14 February 2012 ~ 0 Comments

Liquid Oxygen & Giardia

A few years ago, a nephew of mine, who works at an outdoor wilderness program, indicated that this product called Areobic 07, (there are other similar products under other brands) was effective in treating water in the outdoor environment. They supposedly drank out of cow troughs, out of creeks, lakes, yet in several years of using this product on a daily basis, never had a reported case of Girardia (their dose was 4-6 drops per liter). I liked using it because it was much portable and convenient that a water filter and used it off and on for a couple of seasons of backpacking and trail running.

During the summer of 2009, I went backpacking for one night with my scout troop, which included my teen-age son. We camped near a creek that had many active beaver dams on it (Fish Creek which feeds into Scofield Reservoir in Central Utah). After we ran out of city water which we brought with us, my son and I both filled our 1-liter water bottles from the clear-running creek. We added about 6 to 8 drops of O7 to each bottle. We waited a half an hour and then drank as needed. None of the scouts used the O7. I had a Katadyn Hiker Microfilter for them, if they needed to refill their bottles, but none needed to. About two weeks later, my son and both came down with flu-like symptoms. After some rather expensive lab tests, it was confirmed we both had Giardia (Giardiasis). Within a few days, the problem was remedied with oral medication.

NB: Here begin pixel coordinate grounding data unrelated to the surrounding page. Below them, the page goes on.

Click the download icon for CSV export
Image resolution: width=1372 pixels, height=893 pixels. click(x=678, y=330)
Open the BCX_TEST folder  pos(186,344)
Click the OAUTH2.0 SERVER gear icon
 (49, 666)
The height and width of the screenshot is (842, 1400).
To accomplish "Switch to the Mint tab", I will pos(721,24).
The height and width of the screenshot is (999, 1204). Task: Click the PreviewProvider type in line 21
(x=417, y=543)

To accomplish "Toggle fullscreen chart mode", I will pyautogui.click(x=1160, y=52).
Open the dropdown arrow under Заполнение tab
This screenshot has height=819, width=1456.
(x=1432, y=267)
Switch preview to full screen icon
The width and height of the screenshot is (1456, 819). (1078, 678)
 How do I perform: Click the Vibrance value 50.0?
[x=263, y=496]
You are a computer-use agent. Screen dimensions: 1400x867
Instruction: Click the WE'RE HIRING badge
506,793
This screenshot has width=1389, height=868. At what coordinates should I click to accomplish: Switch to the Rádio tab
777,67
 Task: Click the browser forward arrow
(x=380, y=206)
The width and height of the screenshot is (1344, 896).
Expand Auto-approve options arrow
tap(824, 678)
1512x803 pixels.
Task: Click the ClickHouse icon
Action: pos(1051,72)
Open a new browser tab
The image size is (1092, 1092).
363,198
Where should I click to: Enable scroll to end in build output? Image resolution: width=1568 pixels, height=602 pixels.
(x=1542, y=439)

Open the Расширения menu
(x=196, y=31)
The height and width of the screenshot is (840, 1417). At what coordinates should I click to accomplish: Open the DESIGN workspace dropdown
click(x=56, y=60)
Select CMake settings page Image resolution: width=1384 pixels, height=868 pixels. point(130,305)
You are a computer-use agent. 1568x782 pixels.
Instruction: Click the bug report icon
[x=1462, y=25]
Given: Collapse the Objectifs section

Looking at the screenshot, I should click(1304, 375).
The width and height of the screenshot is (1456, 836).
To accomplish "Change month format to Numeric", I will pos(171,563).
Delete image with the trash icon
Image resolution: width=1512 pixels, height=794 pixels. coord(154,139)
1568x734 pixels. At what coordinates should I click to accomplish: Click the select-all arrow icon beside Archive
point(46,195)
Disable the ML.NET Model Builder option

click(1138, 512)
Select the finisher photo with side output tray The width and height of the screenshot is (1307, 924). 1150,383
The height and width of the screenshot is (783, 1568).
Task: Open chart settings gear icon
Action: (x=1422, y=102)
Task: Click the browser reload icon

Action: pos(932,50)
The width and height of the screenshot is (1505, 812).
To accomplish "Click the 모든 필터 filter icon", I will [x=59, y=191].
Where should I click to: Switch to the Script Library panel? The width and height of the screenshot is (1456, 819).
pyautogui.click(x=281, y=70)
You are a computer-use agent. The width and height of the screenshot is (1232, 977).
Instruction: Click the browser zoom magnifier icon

Was my dosage too low? Did I not wait long enough? This bottle is a few years old — has it expired (no date indicated on the bottle). Is it supposed to be effective as most water “filters,” but not as effective as the commercial “purifiers?” (There is a difference between backcountry filters and purifiers but off-hand, I can’t tell you what that is). Needless to say, I can no longer trust this product for the purpose of purifying questionable water (the distributor of this product currently make so such claims, but may have done so years ago). I guess I need to fall back on my rather heavy and bulky microfilter pumps or try the new batch of UV treatment methods (Steripen), which have been proven to treat water (unless is muddy).